Même lorsque l'autoconfinement est possible, il peut se révéler dangereux pour les consommateurs de stupéfiants avec un risque d'overdose sans personne pour les aider. Cette tragédie, Ziegenhorn l'a personnellement vécue.

Elle a rencontré son fiancé, Andy Beeler, juste après sa sortie de prison pour crimes liés aux stupéfiants alors qu'elle venait de lancer son association en Iowa. Ils ont noué des liens à travers un objectif commun, celui de « sauver des gens, » raconte-t-elle, et la réduction des risques était un sujet qu'ils abordaient fréquemment au téléphone. La première fois qu'ils se sont vus en personne, poursuit Ziegenhorn, « Je me suis dit, Ok, on va se marier. »

Beeler a tenté de passer outre sa consommation occasionnelle d'héroïne, mais la lutte était harassante. Comme il était en liberté conditionnelle, il craignait que la prise de médicaments comme la méthadone ou la buprénorphine  n'aboutisse à un faux positif lors de ses dépistages réguliers. Ils étaient ensemble depuis deux ans lorsque Beeler a chuté sur la glace en se déboîtant l'épaule. Il est rapidement retombé dans son addiction aux opioïdes.

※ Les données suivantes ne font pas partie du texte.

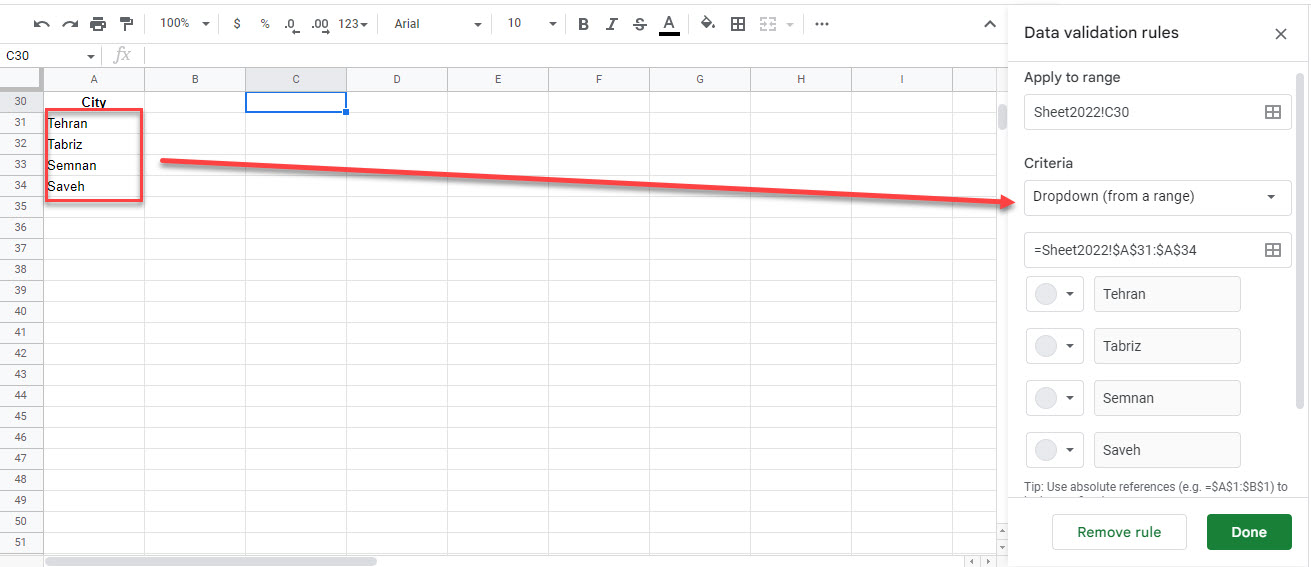Open the zoom 100% dropdown
1311x567 pixels.
(x=184, y=23)
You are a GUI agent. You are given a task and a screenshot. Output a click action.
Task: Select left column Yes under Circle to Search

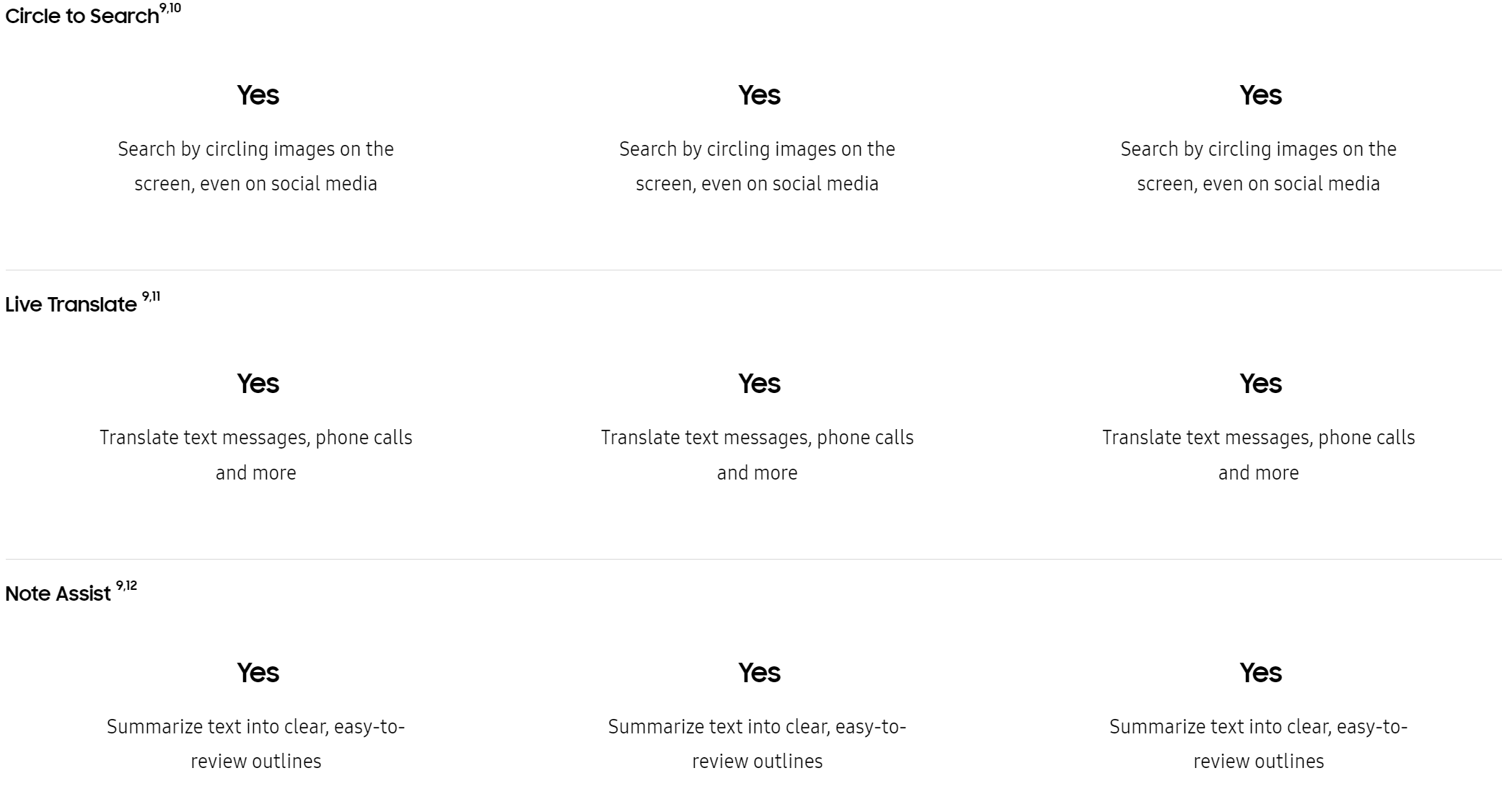click(x=258, y=95)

À plusieurs reprises, Ziegenhorn est arrivée à temps pour le sauver de ses overdoses. Puis, un jour, elle a dû se rendre à l'hôpital pour un stage d'observation en chirurgie. Beeler dormait encore lorsqu'elle a quitté leur domicile. Plus tard dans la journée, ses messages restaient sans réponse. Ziegenhorn a demandé à une amie de lui rendre visite. Beeler était mort, il avait succombé à une overdose.

Conscients de la « douleur incroyable, inimaginable » que représente la perte d'un être cher, Ziegenhorn et ses collègues ont décidé de maintenir ouverte la clinique pendant la pandémie en proposant leurs services malgré les risques accrus. En cas de fermeture de la clinique, elle craint que les patients n'aient plus aucun endroit sûr vers lequel se tourner.

 

Cet article a initialement paru sur le site nationalgeographic.com en langue anglaise.